■ **How to complete this task**
Reproduce word for word every line from the one containing "Home (706, 244)" through the end of the listing below; omit the pictures.

Input records Start Marker

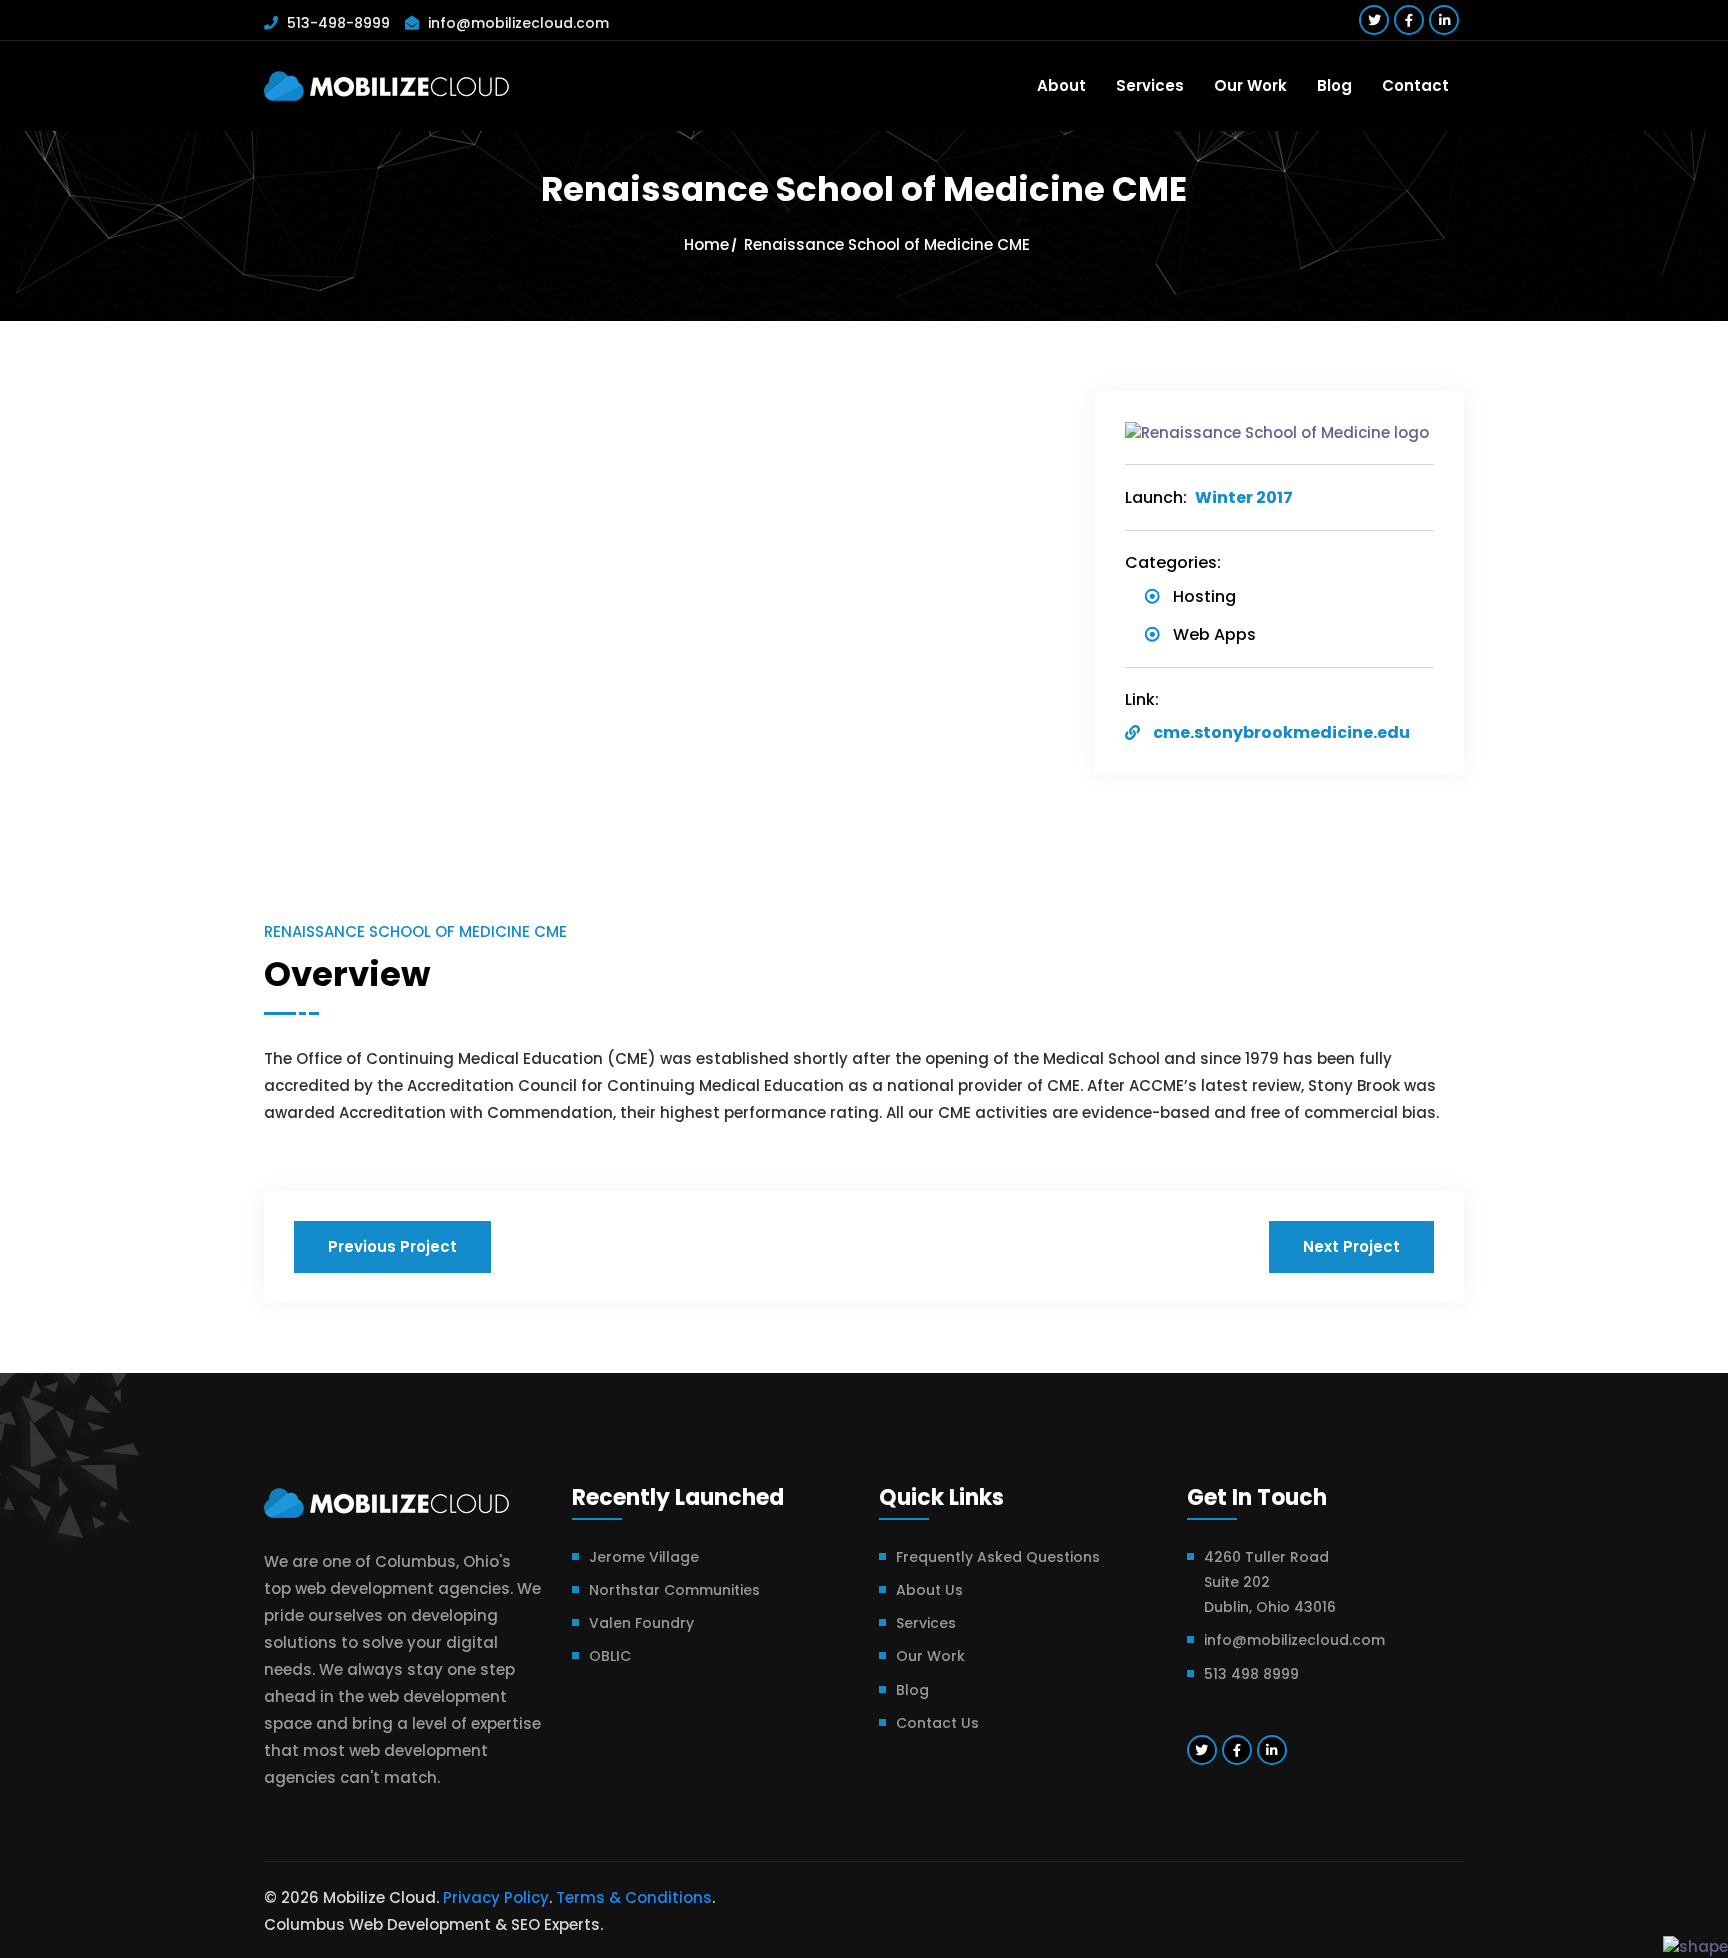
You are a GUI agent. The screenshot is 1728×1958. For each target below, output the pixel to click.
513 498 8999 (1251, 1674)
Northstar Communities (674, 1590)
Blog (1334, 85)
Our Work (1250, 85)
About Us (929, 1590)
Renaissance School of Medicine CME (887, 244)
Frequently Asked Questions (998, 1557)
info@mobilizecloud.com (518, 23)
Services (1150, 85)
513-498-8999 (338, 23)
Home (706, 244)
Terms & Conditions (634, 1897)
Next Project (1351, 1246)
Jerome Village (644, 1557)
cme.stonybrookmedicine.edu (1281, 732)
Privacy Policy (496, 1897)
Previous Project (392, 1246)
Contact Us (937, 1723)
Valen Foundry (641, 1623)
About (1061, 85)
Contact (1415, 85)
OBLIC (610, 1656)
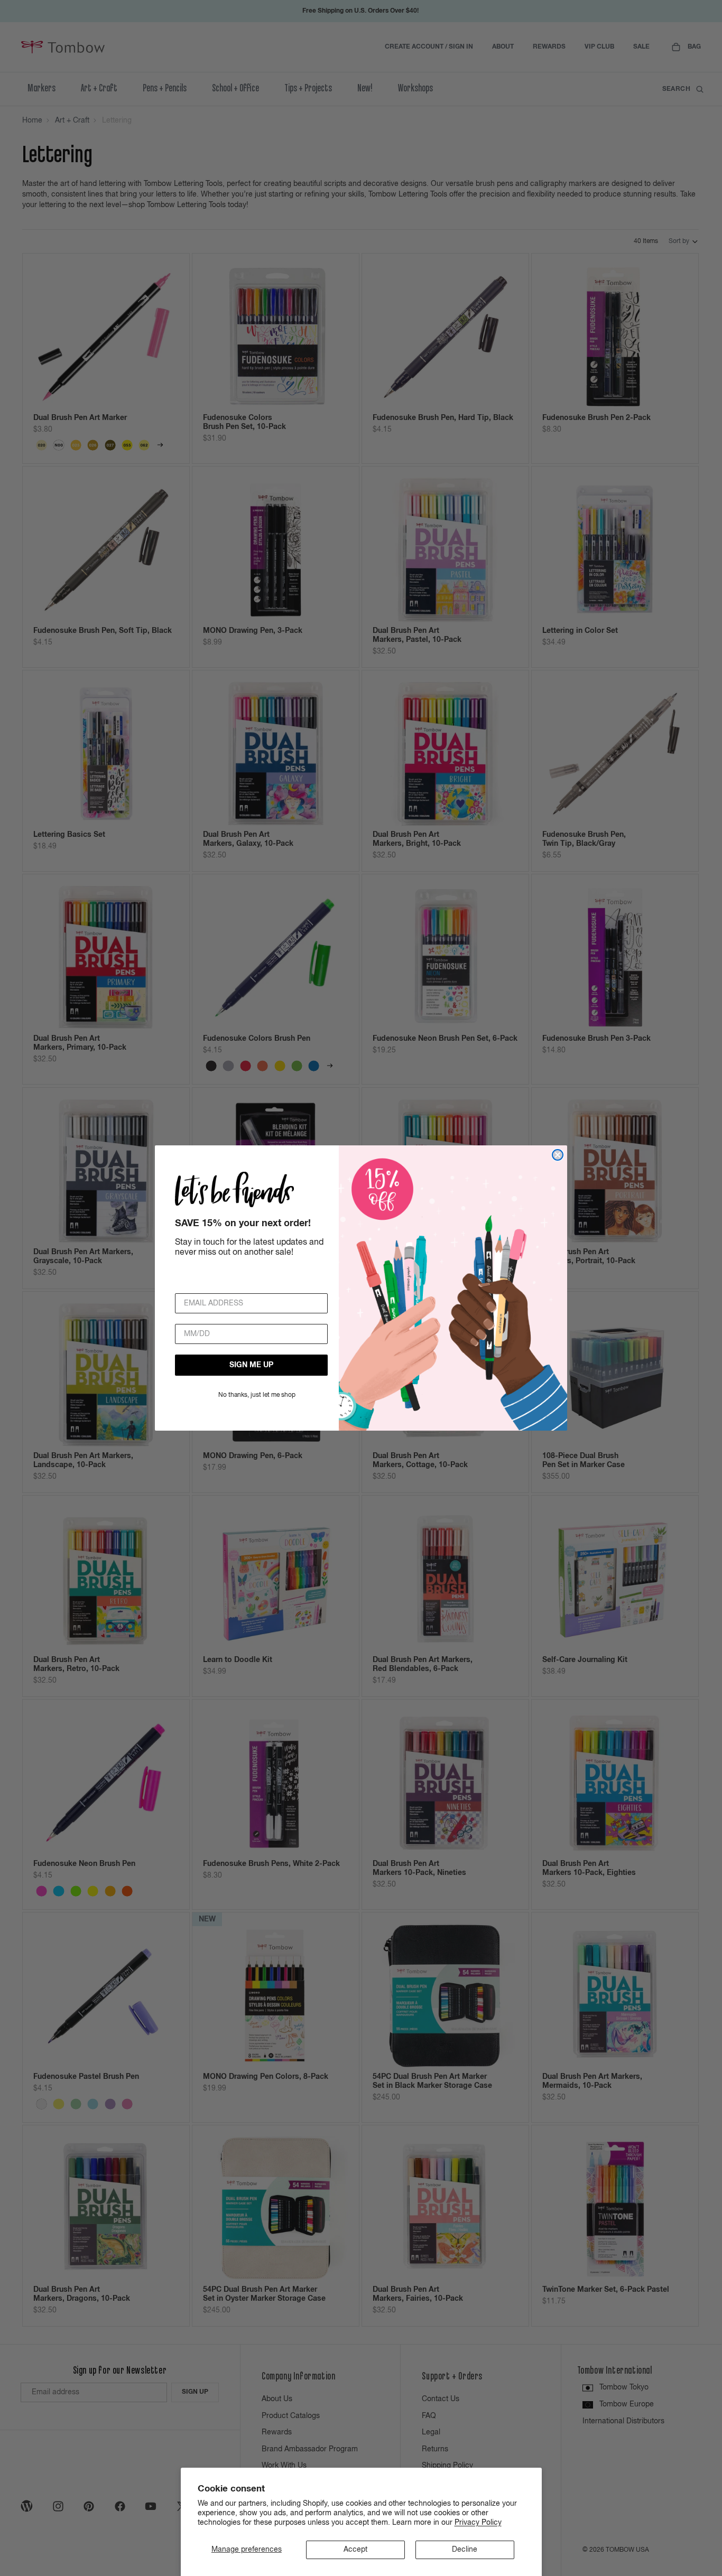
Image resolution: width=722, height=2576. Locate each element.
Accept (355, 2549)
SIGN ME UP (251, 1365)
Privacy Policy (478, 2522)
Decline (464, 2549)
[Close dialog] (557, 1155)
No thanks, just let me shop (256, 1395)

Input records End Marker

■ **Answer section**
Home (706, 244)
Terms & Conditions (634, 1897)
Next Project (1351, 1246)
Jerome Village (644, 1557)
cme.stonybrookmedicine.edu (1281, 732)
Privacy Policy (496, 1897)
Previous Project (392, 1246)
Contact Us (937, 1723)
Valen Foundry (641, 1623)
About (1061, 85)
Contact (1415, 85)
OBLIC (610, 1656)
Image resolution: width=722, height=2576. Locate each element.
Accept (355, 2549)
SIGN ME UP (251, 1365)
Privacy Policy (478, 2522)
Decline (464, 2549)
[Close dialog] (557, 1155)
No thanks, just let me shop (256, 1395)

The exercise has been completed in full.